Scott Horton, of Harper's magazine, reported that Bailey even mentioned the notes during the trial:
In fact, Bailey brought the proceedings to a stop by referring openly to the written notes he prepared at the prosecutor?s behest. The defense demanded to see them, and in a chambers hearing, Judge Fuller directed the prosecutors to turn them over. The prosecutors denied their existence. Bailey stated that he was required to prepare the notes on paper supplied by the prosecutors, and they were placed in a binder that the prosecutors or an FBI agent working with them retained.
* The mysterious check exchange--Nick Bailey testified that he saw a check change hands at a meeting involving Siegelman and Scrushy. But there was a slight problem with Bailey's story: The check was cut days after the meeting. It could not have changed hands the way Bailey testified. Scott Horton sums up this episode succinctly:
Bailey testifies that he saw a check change hands at a meeting at which Scrushy?s appointment to the oversight board was decided. This is the evidence that landed Siegelman in prison. And it was false. And the prosecutors knew that it was false.

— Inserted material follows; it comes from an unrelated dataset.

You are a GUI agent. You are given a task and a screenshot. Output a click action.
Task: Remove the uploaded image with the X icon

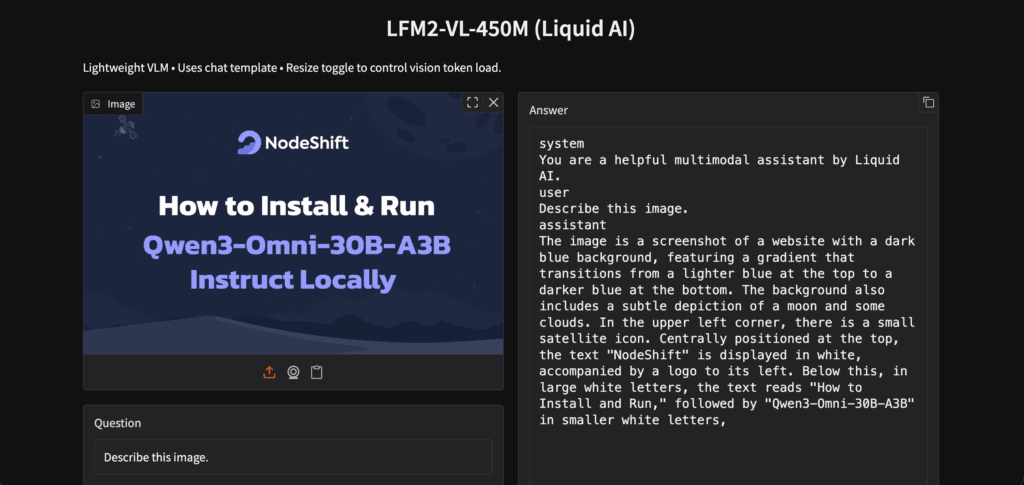[493, 102]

* The Lanny Young bombshells--Another key witness for the prosecution was former lobbyist and landfill operator Lanny Young. According to a report in Time magazine, Young provided some damaging information about Siegelman. But Young also told prosecutors that he had paid tens of thousands of dollars in apparently illegal campaign contributions to prominent Alabama Republicans Jeff Sessions and William Pryor. That information should have been turned over to the Siegelman defense team. It was not.
* Leura Canary's "recusal"--According to Justice Department whistleblower Tamarah T. Grimes, U.S. Attorney Leura Canary remained involved in the Siegelman case long after she had supposedly recused herself. Grimes supported her story with e-mails showing that Canary was involved in the case well after her "recusal."
* Hanky Panky Between Jurors and Prosecutors--Grimes also provided e-mails that revealed previously undisclosed contact between jurors and the prosecution.
As we reported here at Legal Schnauzer:
Grimes also provided e-mails that show previously undisclosed contacts between prosecutors and the Siegelman jury.
A key prosecution e-mail describes how jurors repeatedly contacted the government's legal team during the trial to express, among other things, one juror's romantic interest in a member of the prosecution team. "The jurors kept sending out messages" via U.S. marshals, the e-mail says, identifying a particular juror as "very interested" in a person who had sat at the prosecution table in court. The same juror was later described reaching out to members of the prosecution team for personal advice about her career and educational plans.
And that was not the only hanky panky between jurors and the prosecution:
Further undisclosed evidence of prosecution team members speaking with jurors following the verdict emerges in Grimes' written statement to the DoJ. In it, she says a member of the team prosecuting Siegelman had spoken with a juror suspected of improper conduct ? apparently at the time the judge was due to question the juror about that conduct. Grimes quotes the lead prosecutor in the case as saying someone had "talked to her. She is just scared and afraid she is going to get in trouble."
The prosecutorial misconduct in the Siegelman case clearly dwarfs that in the Alaska cases. So why has Eric Holder, so far, refused to look in the direction of Alabama?